Well, more accurately expressed, Oprah has a "half sister". They share the same biological mother but not the same biological father. I tuned in yesterday somewhat reluctantly because I knew if I watched I would be side tracked from the work I need to be doing, and I am. Ultimately, I decided to watch the show under the guise of interest on behalf of the adoptive familes I work with in My TreeHouse. I suppose I thought if I wasn't watching for me, it wouldn't affect me. I was wrong!
What a Cinderella story for adoptees!
"I Found My Family and Oprah is My Sister!"
As an adoptee myself, I have to be careful about casual contact with the subjects of adoption and family and secrets. Questions such as who you look like, and why you were "given away" are quite a distraction...and they are always followed by more unanswered concerns.
"I wonder if I have a half-sister?"
"I wonder if I have a half-brother?"
"I wonder if my biological father is alive?"
"I wonder if he knows about me?"
"I wonder if I would be shunned by him like I was by Bennye?" Bennye is my biological mother's name. She didn't want me when I was born and she still didn't want me when she was dying. I guess we could label that as parenthetical rejection.

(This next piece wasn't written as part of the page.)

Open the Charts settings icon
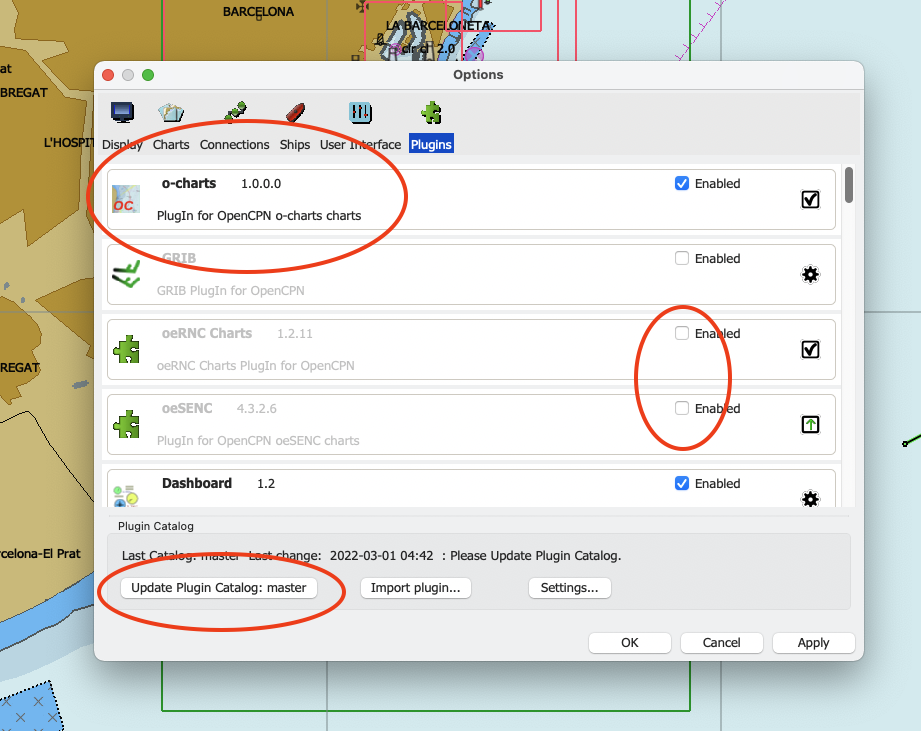The width and height of the screenshot is (921, 731). [x=171, y=113]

I like the sound of that for some reason. Maybe it's because it suggests a beginning and an end. Interesting, since there is no end to the list of questions that adoptees live with that will, very likely, never be answered. One question leads to ten more and the lack of answers is no longer a surprise to me but it is always disconcerting.
So, why am I taking time to blog about his topic when it obviously takes me from the present and the tasks that already would have filled my day.
Well...because I have something to say about the whole thing,. Just one thing really, but it is important.
Did you notice, in the sound bites and the follow-up that the big surprise is not Patricia, the person, but the fact that she didn't contact the press and she didn't want anything? Someone on the TV today said exactly that..."she didn't want anything."
Well, actually she wanted to know her mother. She wanted to know why her mother gave her away. She wanted to validate her life. She wanted to know her biological father's identity. She wanted a family, her family.
The family of my "mother", Bennye Joyce Brown, wouldn't let me anywhere near her when she was living, and then when she was dying, because she and they thought I wanted money.
One hour of honest conversation with Bennye about who I am would have been life changing for me. It seems to me that only someone who is not adopted would think of financial gain as the goal...even if Oprah Winfrey is your sister. I guess you have to be without an identity to understand that knowing who you are and where you came from is priceless!